The secret, sneaky power of kindness

Image by skeeze from Pixabay

Consuming two outstanding bits of media got me thinking about kindness. The first was the film Marvellous, a true story about a man with learning difficulties who served as a kit-man for a professional soccer team and was eventually awarded an honorary degree. The other was the first series of the terrifying and brilliant Line of Duty, once on the BBC, then on Netflix, then, suddenly, just on the BBC again. Both lingered in the mind long after we disconnected our video projector. (If we watch TV, we like to take up a whole wall.)

Without giving too many spoilers, Line of Duty, a police procedural, had some scenes where a person with learning difficulties was horribly abused by a drug gang. In the trade this is called ‘cuckooing’, using a vulnerable person’s flat as a drug-distribution centre.

The big difference between the uplifting Marvellous and the horrifying Line of Duty was not the vulnerability of the people with learning difficulties. It was that one encountered kindness, and the other didn’t.

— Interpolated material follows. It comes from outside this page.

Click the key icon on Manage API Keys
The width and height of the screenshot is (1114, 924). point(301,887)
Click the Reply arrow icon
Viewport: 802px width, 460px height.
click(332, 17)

Which did get me thinking.

Kindness is such a potent, invisible power. I find it helpful to think about people whom I disagree with and remember when they were kind. It helps me defuse personal animosity. Kindness, if you’ve ever shown any, is what people will speak about at your funeral. It will moderate you and moderate what people think of you. Kindness is remembered and treasured. Such a small thing–weightless, odourless, like God–but secretly infiltrating our minds, and changing us.